• France Marine Le Pen capitalizes on the war in the final stretch of the campaign and close to Macron

France is a few hours away from entering its period of

electoral silence

after an apathetic, unusual campaign in which there are two clear favorites: undecided and abstentionists.

The candidates to preside over the Elysee have almost intervened more in the last two days than in the entire electoral period in an attempt to

capture the vote of these groups

, especially the latter, which could upset the forecasts.

In elections with the widest political offer in history, with the left divided, the extreme right growing and with the traditional parties (Republicans and Socialists) in deep crisis, everything points to the two most voted this Sunday, those who go to the second round, it will be

Emmanuel Macron and Marine Le Pen

.

Perhaps because the French feel trapped in this

déjà vu

of struggle between the two candidates, perhaps because

of the boredom of accumulating crisis after crisis

(pandemic, war...), the electorate is as if anesthetized and proof of this is the level of expected abstention of 30%, a record for a presidential election.

It assumes that three out of 10 French people will not vote in this first round.

"This has been a particular campaign in which there has been a characteristic that is the great absence of Macron. There is also

a background of demobilization, disillusionment and skepticism

, a reaction to representative democracy, a rejection of the system. There is a democratic disease in France," explains political scientist Luc Rouban.

useful vote

In this context, the candidates for the Elysée have squeezed today

the last hours of the campaign

and multiplied their interventions: those who believe they are favorites, to capture votes;

those that are known to have already been eliminated, so that the useful vote policy is not applied in this first phase.

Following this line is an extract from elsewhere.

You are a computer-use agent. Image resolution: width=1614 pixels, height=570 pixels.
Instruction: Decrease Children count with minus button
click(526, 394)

In 2017 abstention was 22%.

The highest to date was in 2002 (with 28%), when Jean Marie Le Pen eliminated the Socialist Lionel Jospin from the first round.

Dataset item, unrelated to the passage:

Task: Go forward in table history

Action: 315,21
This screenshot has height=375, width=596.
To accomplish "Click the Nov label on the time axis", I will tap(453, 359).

There is also a lot of indecision: 22% of the French will decide the vote between today and tomorrow.

In recent weeks, the bodies responsible for conducting the polls have only taken into account in their interviews those voters who said they were convinced of going to vote on Sunday.

"

A massive abstention can have totally devastating effects on the results

", a person in charge of one of these study centers confessed to the newspaper Le Figaro.

Marine Le Pen

, second favorite in the polls, called for the mobilization of voters.

Macron, the great absentee from the campaign until a few days ago but who starts as the favorite, also admitted in an interview that nothing is guaranteed in these strange elections.

"

I have always believed that nothing is won.

I have the spirit of conquest, not that of defeat," he said on the radio, RTL.

Some candidates anticipated positions for the second round.

Those who appear in the polls in third and fourth position, the leftist

Jean Luc Mélenchon

and the conservative

Valérie Pécresse

, assure that they are not going to give their voters a vote.

Éric Zemmour, the far-right candidate who started strong and deflated throughout the campaign until he finished fifth, said the polls are wrong.

According to an Ifop poll published on Thursday, Macron would have 26.5% support, Marine Le Pen 24%.

In third position would be Jean Luc Mélenchon (17.5%), followed by Pécresse (9%), Zemmour (8.9%) and the environmentalist Yannick Jadot (4.5%).

The socialist Anne Hidalgo would obtain barely 2%, thus illustrating the historic blow of the socialist party.

From tomorrow it is forbidden to publish polls or do electoral promotion, at the risk of a fine of 75,000 euros.